Des « faussaires » aux compétences informatiques

C’est un petit monde où les professionnels sont issus du même centre de formation : les chantiers de restauration de Lascaux II dans les années 1990, avec Peytral et Sanson, puis la production des panneaux itinérants de Lascaux III. Avec l’inauguration de Chauvet II [voir ill.], en 2015 et de Lascaux IV, fin 2016, l’art du fac-similé atteint une forme de maturité technologique (les relevés 3D sont de plus en plus précis) et technique sur la mise en œuvre des chantiers. « On nous imagine un pinceau à la main, mais il y a surtout un énorme travail d’ingénierie », souligne Francis Ringenbach, directeur artistique de l’AFPS. Fraisage numérique des parois, calage des relevés 3D automatique, une grande partie du travail se passe désormais sur ordinateur, et les informaticiens ont pris leur place à l’AFPS et Arc et Os, au même titre que les restaurateurs de formation ou les diplômés des Beaux-Arts. L’expérience d’un chantier mené à partir d’un double numérique de la grotte à Chauvet a grandement aidé ces mêmes équipes travaillant sur le chantier de Cosquer [lire page 28 et voir ill.] : « Heureusement, souligne Valérie Moles, car nos “faussaires” n’ont pas pu se rendre dans l’original, à 36 mètres sous la mer. »

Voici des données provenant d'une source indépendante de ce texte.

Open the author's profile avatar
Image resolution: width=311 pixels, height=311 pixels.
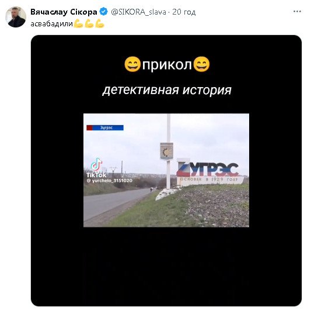(16, 17)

Les deux ateliers partagent le même parcours, mais affichent quelques différences de sensibilité. Pour Francis Ringenbach, le chantier de Lascaux IV peut se résumer dans les termes de « précision » et « millimètre » : « On pouvait passer vingt à trente heures pour reproduire le geste artistique initial qui, lui, n’a duré que deux secondes », se souvient-il. Une précision qui permet au peintre de revivre un instantané du moment de création : « Ce qui m’a beaucoup ému, ce sont les gouttes qui tombent sur la roche alors que le peintre dessine au-dessus. » Alain Dalis et Gilles Tosello s’inscrivent davantage dans la démarche d’archéologie expérimentale que portait Monique Peytral : « On souhaite plus redonner la vie que faire du point par point… Ce qui n’empêche pas d’être précis ! », explique Alain Dalis. Et son camarade de rajouter : « On a affaire à des œuvres dynamiques, si on décompose trop, on risque de perdre la sensation de mouvement. »

Un savoir-faire exporté à l’étranger

Alain Dalis, qui a « essuyé les plâtres à Chauvet » avec Gilles Tosello, exporte désormais son savoir-faire jusqu’en Russie : son atelier a reproduit 50 mètres carrés des fresques préhistoriques de Kapova, au sud de l’Oural, dont les panneaux ont quitté l’atelier de Montignac-Lascaux, deux jours avant le début du conflit russo-ukrainien. « On a eu beaucoup de chance », souffle Alain Dalis, qui entre deux chantiers travaille sur des restitutions pour les institutions culturelles. L’AFPS diversifie également ses activités depuis l’inauguration de Lascaux IV : un bas-relief Renaissance pour le château de Biron, une danse macabre médiévale pour l’abbaye de la Chaise-Dieu, et même une récente, et surprenante, commande d’un fac-similé de manuscrit. Un saut dans l’inconnu « avec des premiers retours qui ont été extraordinaires », se réjouit Francis Ringenbach. Mais tous rêvent du prochain chantier pariétal : « Aujourd’hui, on fantasme sur un fac-similé de la grotte de Cussac, en Dordogne, révèle Valérie Moles, mais ce sera aux institutions publiques de s’emparer, ou pas, du projet. »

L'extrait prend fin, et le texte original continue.